Wondering if you're breaking the law while gaining the attention of that special someone whose caught your eye? Did you even think you might be breaking the law while dating? Why yes, dear reader, the laws and rules regarding romance abound! As many stupid laws as there are still on the books, here are several found in places all over about love and relationships, flirting, and other, "a-hem" more intimate pursuits in the quest for love.
In the interest of being good law abiding citizens, and respect for the laws of the land, we present to you a few of our favorites from the books.

It is illegal to howl at ladies within the city limits in Mobile Alabama.
Women may not wear a 'lewd dress' in public. (Is that a color?)
It's also illegal in Alabama for a man to seduce "a chaste woman by means of temptation, deception, arts, flattery or a promise of marriage."
Flirtation between men and women on the streets of Little Rock Arkansas may result in a 30-day jail term.

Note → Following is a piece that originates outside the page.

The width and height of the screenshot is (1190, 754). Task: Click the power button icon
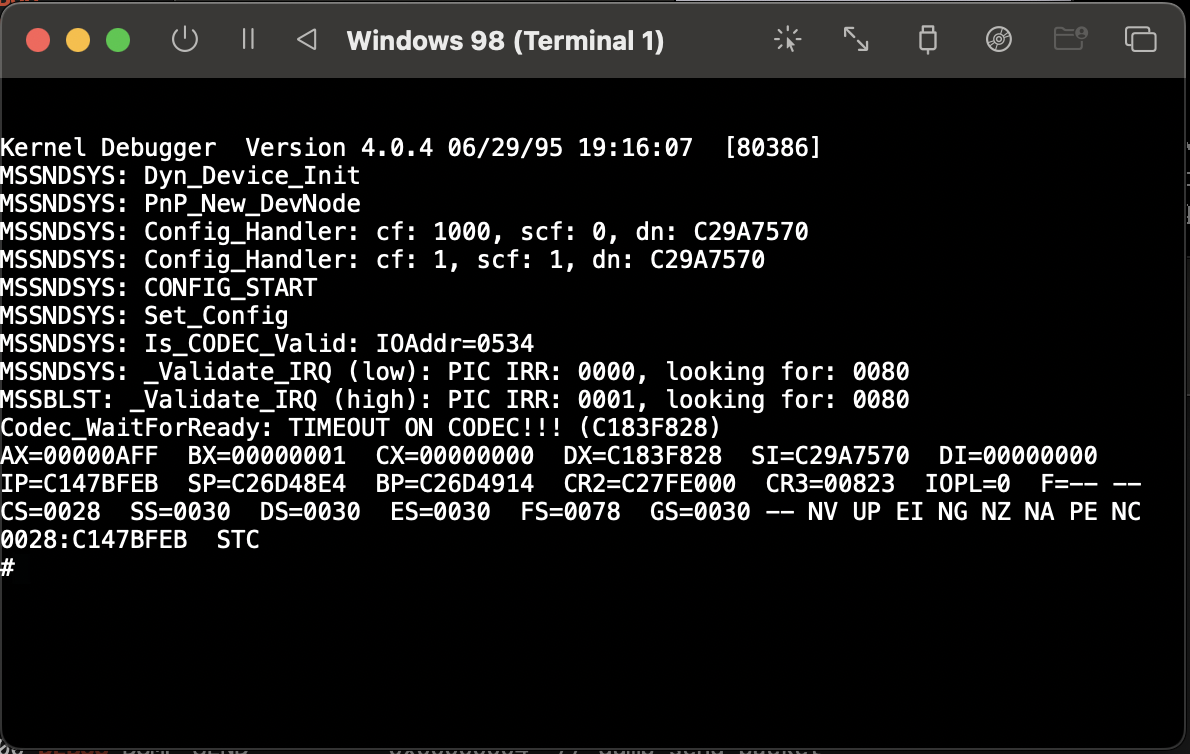click(185, 40)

In Colorado keeping a house where unmarried persons are allowed to have sex is prohibited. (Who needs a clean house anyway?)
It is illegal to go in public dressed in clothes "unbecoming" on one's sex.
Nor is it legal for a man to kiss a woman while she is asleep. (Well, arrest Prince Charming!)
In Connecticut it is illegal for a man to kiss his wife on Sunday.
No "private sexual behavior between consentual adults" (does this mean it's okay if it is public?)
While in Delaware alcohol may not be served in nightclubs if dancing is occurring on the premises at the same time. (I've known people who can't dance drunk or sober)
Meanwhile, if you're on the beach for a romantic evening, be sure not to lay down as one may not lay down on the beach at night.
For those in Florida a special law prohibits unmarried women from parachuting on Sunday or she shall risk arrest, fine, and/or jailing. (I guess that date to go skydiving is out.)
Men may not be seen publicly in any kind of strapless gown. (Why not? Are you jealous?)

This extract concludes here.